根据哺乳动物和拟南芥中已知的m6A去甲基化酶ALKBH蛋白序列与番茄基因组进行同源分析后,作一共鉴定了8个ALKBH基因,分别命名为S1ALKBH1至S1ALKBH8。这些基因都包含一个高度保守的AlkB结构域。
系统发育分析表明,番茄S1ALKBH2/3/4与拟南芥ALKBHs具有高度相似,这些蛋白已被证明与植物发育及防御反应相关。
这些数据表明,S1ALKBH2可能受DNA甲基化的调节并参与果实成熟。值得注意的是,在果实成熟期间或在Cnr突变体中,m6A甲基化转移酶基因(MAT1-3)的表达基本没有发生改变。

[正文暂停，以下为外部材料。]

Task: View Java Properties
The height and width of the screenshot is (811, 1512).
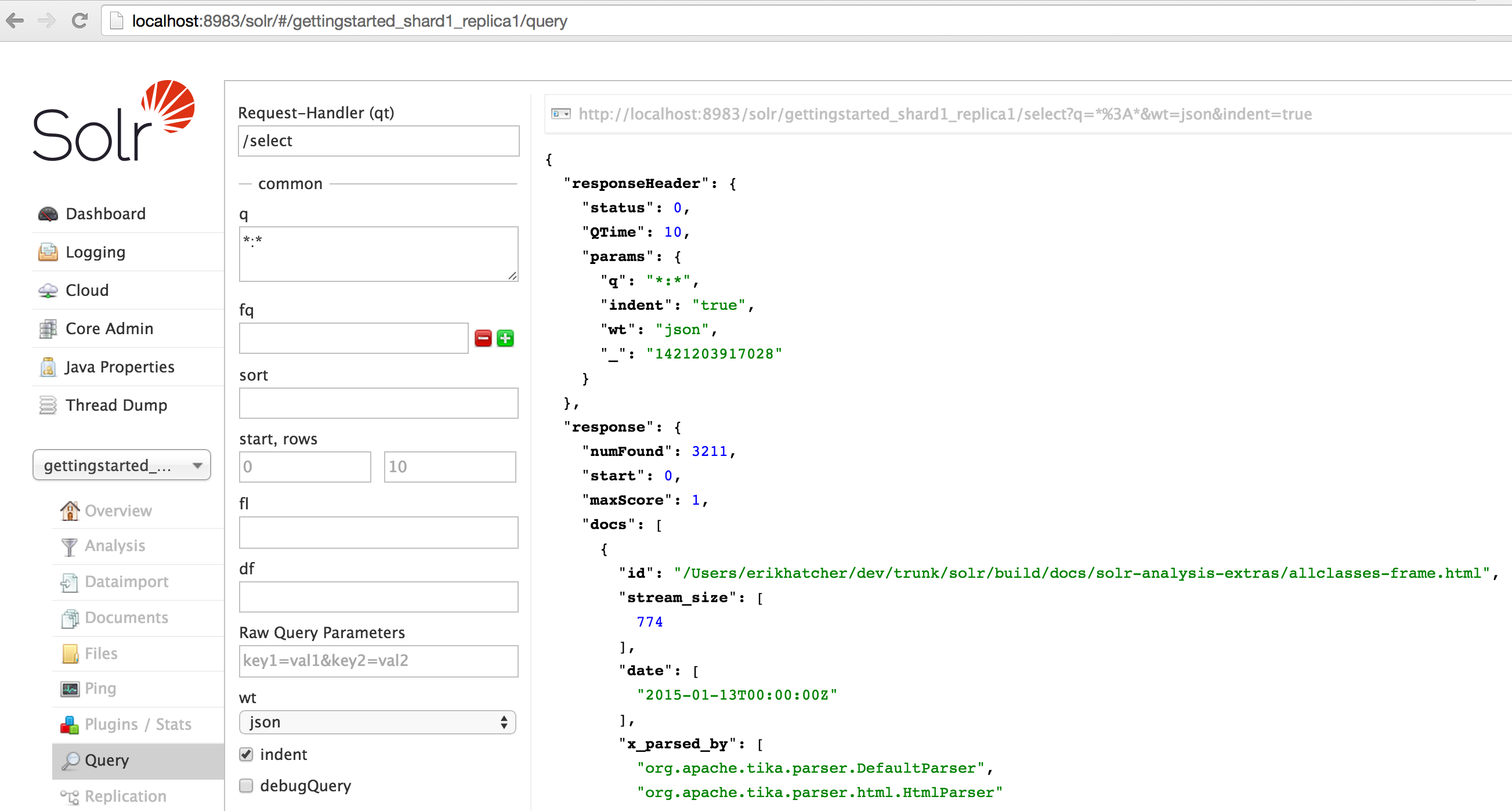Action: pos(119,366)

7. DNA甲基化调节番茄果实中SlALKBH2的转录水平
作者在番茄表观基因组数据库(http://ted.bti.cornell.com.cn )中搜索了果实成熟过程中SlALKBH2启动子如何发生变化。另外Cnr突变体中DNA甲基化的动态变化也是作者关注的重点。结果表明,在SlALKBH2的TSS上游979-1080 bp处发现了一个差异甲基化区域DMR。野生型番茄中,该DMR在成熟过程中会发生去甲基化,而在Cnr突变体的果实中仍保持维持高甲基化状态。有趣的是,在sldml2突变体的果实中也观察到了SlALKBH2启动子的超甲基化,这表明SlDML2可能参与调控了SlALKBH2的去甲基化。
为了证实S1ALKBH2的转录受DNA甲基化的调节,作者使用瞬时表达系统在本氏烟草中评估了S1ALKBH2的启动子活性。将S1ALKBH2启动子克隆到双萤光素酶报道质粒,该质粒含有萤火虫萤光素酶(Fluc)报告基因和海肾萤光素酶(Rluc)报告基因。

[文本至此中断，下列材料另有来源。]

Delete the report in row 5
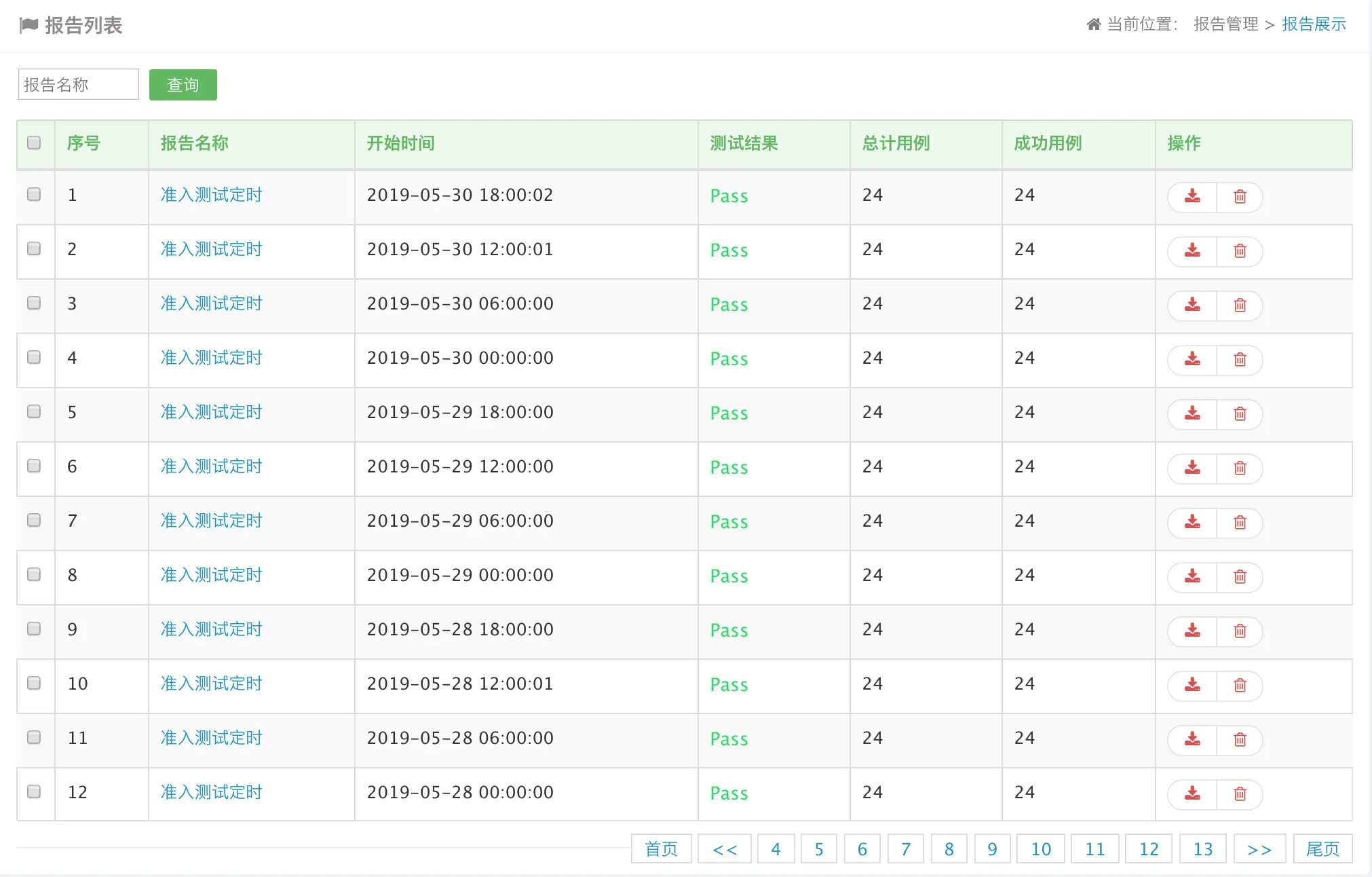This screenshot has height=877, width=1372. click(x=1240, y=414)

作者发现,尽管比CaMV 35S启动子弱,但SlALKBH2启动子仍具有激活Fluc表达的能力。当SlDML2与携带有双荧光素酶报告基因的质粒共表达时,相对Fluc活性和Fluc转录水平出现显著上升,同时SalALKBH2启动子的DNA甲基化水平出现下降。
总之,这些数据表明S1ALKBH2转录受DNA甲基化调节,而S1DML2参与此过程。

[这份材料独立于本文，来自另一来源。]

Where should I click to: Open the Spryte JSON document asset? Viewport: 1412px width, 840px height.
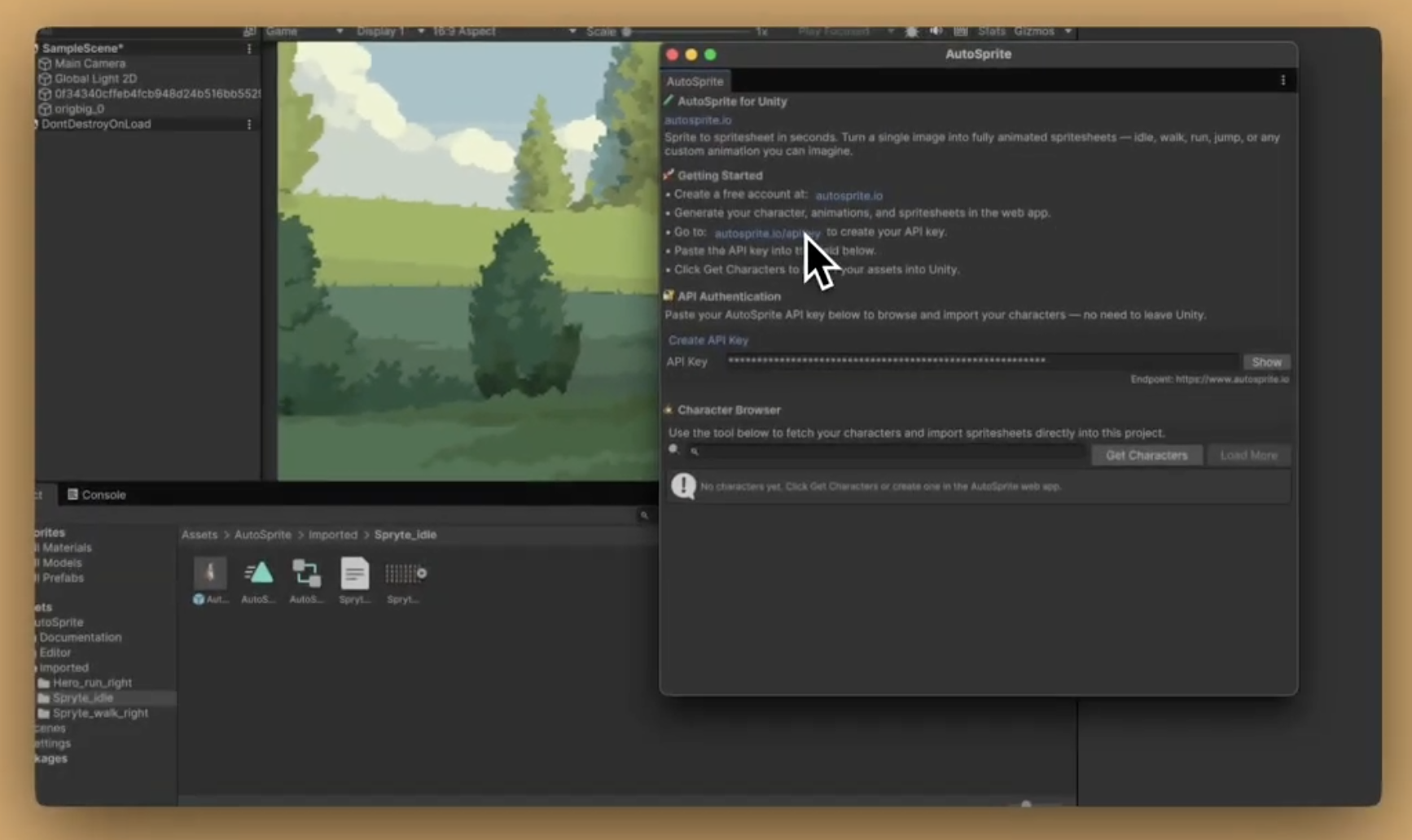pos(355,574)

8. SlALKBH2在内质网中行使m6A去甲基化酶功能
同源序列比对分析表明,SlALKBH2含有与拟南芥ALKBH9B(AtALKBH9B)和小鼠ALKBH5(MmALKBH5B)一样高度保守的AlkB结构域。作者在大肠杆菌中对SlaLKBH2全长序列进行了表达并添加了His标签蛋白。
对SlALKBH2蛋白进行纯化后,一带有m6A修饰的ssRNA/oligo(14nt)作为底物进行去甲基化反应。HPLC对ssRNA/oligo进行分析后发现,体外重组蛋白SALKBH2能够有效去除ssRNA/oligo上的m6A修饰。
为了进一步验证S1ALKBH2去甲基化酶的活性,作者将S1ALKBH2蛋白的CDS与HA标签单吧进行融合,并在本氏烟中进行瞬时表达。免疫印迹分析显示S1ALKBH2被成功表达。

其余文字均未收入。